All workers are entitled to rest breaks, but special rules apply to railway employees whose work is linked to timetables and the overriding need to keep public services running. In an important case for the industry, those rules have come under analysis in the Court of Appeal.
The case concerned a railway signalman who worked eight-hour shifts at single-manned boxes. He had no rostered breaks and was expected to take rest periods during naturally occurring gaps in the timetable. He was required to remain alert and continuously on call. He complained to an Employment Tribunal (ET) that the lack of contractual provision for 20-minute continuous breaks breached his rights under the Working Time Regulations 1998 (WTR).

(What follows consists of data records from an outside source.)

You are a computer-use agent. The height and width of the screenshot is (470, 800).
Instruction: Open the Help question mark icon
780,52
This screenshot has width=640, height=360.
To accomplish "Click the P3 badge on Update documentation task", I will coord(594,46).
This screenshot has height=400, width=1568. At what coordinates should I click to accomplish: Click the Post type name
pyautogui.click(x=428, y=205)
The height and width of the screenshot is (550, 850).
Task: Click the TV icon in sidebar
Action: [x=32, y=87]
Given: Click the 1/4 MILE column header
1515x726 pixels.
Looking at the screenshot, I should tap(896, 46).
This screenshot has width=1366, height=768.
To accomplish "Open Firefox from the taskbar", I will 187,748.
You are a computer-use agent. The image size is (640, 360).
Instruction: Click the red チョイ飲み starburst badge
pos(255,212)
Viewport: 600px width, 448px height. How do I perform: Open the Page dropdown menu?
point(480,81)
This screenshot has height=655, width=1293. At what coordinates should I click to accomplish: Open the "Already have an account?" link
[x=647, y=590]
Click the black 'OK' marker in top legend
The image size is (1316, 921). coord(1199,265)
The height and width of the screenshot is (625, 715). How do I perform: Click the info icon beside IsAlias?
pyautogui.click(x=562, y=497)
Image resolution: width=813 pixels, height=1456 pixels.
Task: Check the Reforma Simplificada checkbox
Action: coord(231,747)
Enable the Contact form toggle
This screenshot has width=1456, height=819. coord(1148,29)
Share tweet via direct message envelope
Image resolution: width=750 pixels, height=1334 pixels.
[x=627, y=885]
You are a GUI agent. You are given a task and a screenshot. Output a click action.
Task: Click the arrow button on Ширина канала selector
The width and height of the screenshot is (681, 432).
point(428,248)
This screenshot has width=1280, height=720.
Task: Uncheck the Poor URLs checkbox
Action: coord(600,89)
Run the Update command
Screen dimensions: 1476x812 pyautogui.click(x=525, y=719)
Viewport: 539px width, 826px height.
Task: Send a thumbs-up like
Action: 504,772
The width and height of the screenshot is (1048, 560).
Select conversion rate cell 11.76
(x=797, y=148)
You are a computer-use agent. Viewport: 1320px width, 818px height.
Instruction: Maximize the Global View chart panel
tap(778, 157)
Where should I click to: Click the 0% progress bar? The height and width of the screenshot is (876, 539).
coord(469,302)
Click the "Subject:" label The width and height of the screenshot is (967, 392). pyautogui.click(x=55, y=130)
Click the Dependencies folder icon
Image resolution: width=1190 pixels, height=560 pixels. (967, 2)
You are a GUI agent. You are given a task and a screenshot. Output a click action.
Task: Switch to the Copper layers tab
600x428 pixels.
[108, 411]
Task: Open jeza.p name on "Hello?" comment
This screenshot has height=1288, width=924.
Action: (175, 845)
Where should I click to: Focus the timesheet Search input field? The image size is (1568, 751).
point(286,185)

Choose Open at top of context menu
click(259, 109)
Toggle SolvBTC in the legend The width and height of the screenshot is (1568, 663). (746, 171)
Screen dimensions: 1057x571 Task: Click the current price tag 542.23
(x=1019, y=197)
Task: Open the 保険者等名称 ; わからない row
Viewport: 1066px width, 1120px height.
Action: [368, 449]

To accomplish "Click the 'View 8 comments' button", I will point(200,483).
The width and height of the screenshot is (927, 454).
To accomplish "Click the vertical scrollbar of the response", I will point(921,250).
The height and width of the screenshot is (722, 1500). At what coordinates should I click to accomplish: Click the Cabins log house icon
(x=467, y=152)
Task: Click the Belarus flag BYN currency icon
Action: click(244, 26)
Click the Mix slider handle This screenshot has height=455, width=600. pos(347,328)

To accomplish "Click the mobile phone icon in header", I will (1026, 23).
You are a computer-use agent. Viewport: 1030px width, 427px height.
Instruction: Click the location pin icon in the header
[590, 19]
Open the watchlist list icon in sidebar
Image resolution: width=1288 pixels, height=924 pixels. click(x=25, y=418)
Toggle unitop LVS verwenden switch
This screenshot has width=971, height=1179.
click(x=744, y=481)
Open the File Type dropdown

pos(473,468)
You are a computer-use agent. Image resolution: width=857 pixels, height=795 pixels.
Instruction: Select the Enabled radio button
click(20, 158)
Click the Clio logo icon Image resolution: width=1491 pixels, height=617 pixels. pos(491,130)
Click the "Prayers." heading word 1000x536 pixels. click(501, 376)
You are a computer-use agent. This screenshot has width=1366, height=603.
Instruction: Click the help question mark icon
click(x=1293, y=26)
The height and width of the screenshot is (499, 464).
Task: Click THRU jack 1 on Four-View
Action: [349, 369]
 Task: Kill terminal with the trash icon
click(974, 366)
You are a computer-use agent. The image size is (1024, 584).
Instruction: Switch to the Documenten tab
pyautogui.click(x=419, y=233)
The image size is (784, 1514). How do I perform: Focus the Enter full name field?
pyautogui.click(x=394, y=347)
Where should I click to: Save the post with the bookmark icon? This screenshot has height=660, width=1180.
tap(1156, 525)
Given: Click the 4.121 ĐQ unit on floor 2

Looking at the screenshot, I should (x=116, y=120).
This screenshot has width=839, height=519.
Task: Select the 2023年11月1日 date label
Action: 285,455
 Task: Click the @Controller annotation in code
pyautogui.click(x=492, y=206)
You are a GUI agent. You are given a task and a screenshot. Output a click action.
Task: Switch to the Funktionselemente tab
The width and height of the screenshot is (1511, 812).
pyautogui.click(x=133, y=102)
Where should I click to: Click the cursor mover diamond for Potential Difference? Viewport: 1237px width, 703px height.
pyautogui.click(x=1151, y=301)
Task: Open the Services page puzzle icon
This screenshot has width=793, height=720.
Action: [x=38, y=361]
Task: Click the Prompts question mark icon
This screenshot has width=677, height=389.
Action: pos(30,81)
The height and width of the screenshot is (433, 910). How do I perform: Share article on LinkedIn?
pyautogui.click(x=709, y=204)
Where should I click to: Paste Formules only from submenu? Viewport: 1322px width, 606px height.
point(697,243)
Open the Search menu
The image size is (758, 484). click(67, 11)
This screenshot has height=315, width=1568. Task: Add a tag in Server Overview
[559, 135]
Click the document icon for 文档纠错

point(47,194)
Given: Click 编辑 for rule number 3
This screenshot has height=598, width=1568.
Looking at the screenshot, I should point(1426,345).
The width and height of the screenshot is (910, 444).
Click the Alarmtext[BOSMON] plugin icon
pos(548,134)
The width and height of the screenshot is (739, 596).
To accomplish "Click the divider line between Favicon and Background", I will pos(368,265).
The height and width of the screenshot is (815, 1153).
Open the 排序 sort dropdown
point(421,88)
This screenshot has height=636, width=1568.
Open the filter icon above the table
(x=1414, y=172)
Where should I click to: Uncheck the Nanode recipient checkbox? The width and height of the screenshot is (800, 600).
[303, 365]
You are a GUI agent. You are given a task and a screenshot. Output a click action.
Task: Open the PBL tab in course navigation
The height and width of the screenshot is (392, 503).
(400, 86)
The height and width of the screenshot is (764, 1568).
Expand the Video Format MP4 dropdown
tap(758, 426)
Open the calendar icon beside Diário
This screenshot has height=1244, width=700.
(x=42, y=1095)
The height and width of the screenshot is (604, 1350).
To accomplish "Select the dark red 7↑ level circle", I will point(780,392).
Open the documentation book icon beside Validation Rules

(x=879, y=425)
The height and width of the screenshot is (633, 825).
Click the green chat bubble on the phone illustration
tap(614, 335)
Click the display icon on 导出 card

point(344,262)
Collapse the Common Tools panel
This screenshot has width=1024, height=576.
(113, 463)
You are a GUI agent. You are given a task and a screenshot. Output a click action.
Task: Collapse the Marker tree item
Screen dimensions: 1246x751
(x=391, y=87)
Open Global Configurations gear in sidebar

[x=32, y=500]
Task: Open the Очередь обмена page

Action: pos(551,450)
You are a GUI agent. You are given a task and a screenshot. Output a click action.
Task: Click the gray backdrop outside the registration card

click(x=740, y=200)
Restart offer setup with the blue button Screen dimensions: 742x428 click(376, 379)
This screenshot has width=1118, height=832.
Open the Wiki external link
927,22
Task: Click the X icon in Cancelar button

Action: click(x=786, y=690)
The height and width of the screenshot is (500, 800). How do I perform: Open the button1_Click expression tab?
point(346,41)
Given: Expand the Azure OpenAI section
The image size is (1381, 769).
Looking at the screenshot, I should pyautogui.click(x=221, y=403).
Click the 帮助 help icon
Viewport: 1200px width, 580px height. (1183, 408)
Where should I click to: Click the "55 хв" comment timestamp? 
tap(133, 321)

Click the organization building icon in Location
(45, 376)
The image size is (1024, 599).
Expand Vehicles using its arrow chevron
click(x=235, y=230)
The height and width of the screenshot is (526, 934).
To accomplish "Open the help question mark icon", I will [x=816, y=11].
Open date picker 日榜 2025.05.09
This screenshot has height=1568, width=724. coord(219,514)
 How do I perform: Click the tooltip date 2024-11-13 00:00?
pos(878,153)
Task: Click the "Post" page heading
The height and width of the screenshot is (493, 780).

In rejecting his claim, the ET found that the signal boxes at which he worked were not very busy, with only about six trains passing each hour, and that maintaining the concentration of signalmen posed a problem. Although he was not entitled to take uninterrupted breaks lasting 20 minutes, he had the opportunity to take rest periods during each shift which, in aggregate, totalled well in excess of 20 minutes. The ET noted that his employer, Network Rail Infrastructure Limited (NRIL), had encouraged him to take such compensatory breaks and that he had not requested any change in his work pattern in the three months prior to lodging his complaint.
The ET’s ruling was, however, subsequently reversed by the Employment Appeal Tribunal (EAT) on the basis that, during some of his shifts, he had no opportunity to take a 20-minute continuous break. It would have been possible to provide such a break had his employer provided a relief signalman. It is that decision which NRIL is now challenging on the basis that the EAT erred in law.
Under Regulation 12 of the of the WTR, workers whose shifts last more than six hours are entitled to 20-minute continuous rest breaks, during which they are not on call and can be away from their work stations. The signalman’s lawyers concede that Regulation 12 does not apply to him because he is a railway worker bound by network timetables.
It is, however, common ground that, by operation of Regulation 24, he is entitled to compensatory breaks. The central issue on the appeal is whether the signalman’s work pattern met that requirement. NRIL argues that the EAT was wrong to find that his ability to take breaks lasting well over 20 minutes in aggregate during each shift did not satisfy the health and safety objectives of the WTR.